For example, qualified health plans that will be offered in a Federally-Facilitated Exchange must be offered by issuers that meet state licensure and solvency requirements and are in good standing in the state (section 1301(a)(1)(C) of the Affordable Care Act; 45 C.F.R. section 156.200(b)(4)). In addition, qualified health plans will be subject to requirements that apply to all individual and small group market products such as the proposed market rules. Accordingly, states continue to maintain an important responsibility with respect to qualified health plans licensed and offered in their states, regardless of whether the Exchange is Federally-Facilitated or State-Based.

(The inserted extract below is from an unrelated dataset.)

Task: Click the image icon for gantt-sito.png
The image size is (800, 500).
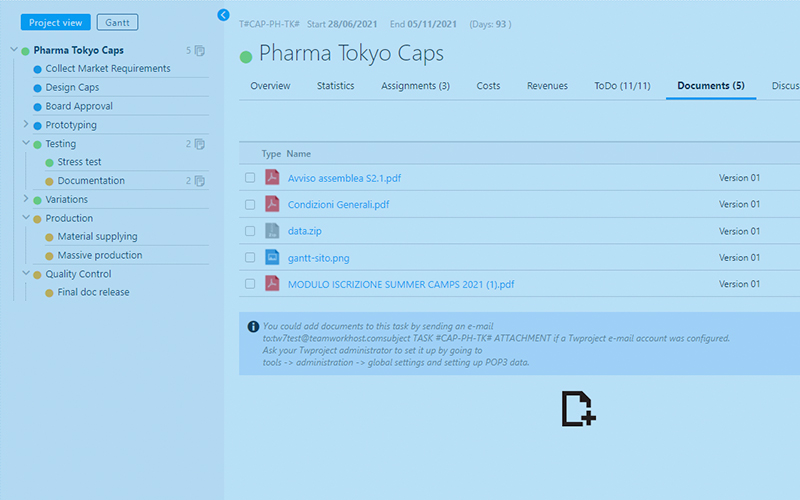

HHS is currently working to determine the extent to which activities conducted by state insurance departments such as the review of rates and policy forms could be recognized as part of the certification of qualified health plans by a Federally-Facilitated Exchange. For example, most states currently have an effective rate review program in place and HHS will rely on such processes in connection with qualified health plan certification decisions and oversight by a Federally-Facilitated Exchange. HHS will work with regulators in each state with a Federally-Facilitated Exchange to identity these efficiencies.
HHS is working with the National Association of Insurance Commissioners to enable states to use the System for Electronic Rate and Form Filing as part of the qualified health plan submission and certification process in a State Partnership Exchange. This will help ensure that state and federal regulators are using the same data for their reviews and simplify issuer compliance responsibilities.
HHS also will collect state-specific Medicaid and CHIP policy data so that the Federally-Facilitated Exchange is able to evaluate Medicaid and CHIP eligibility.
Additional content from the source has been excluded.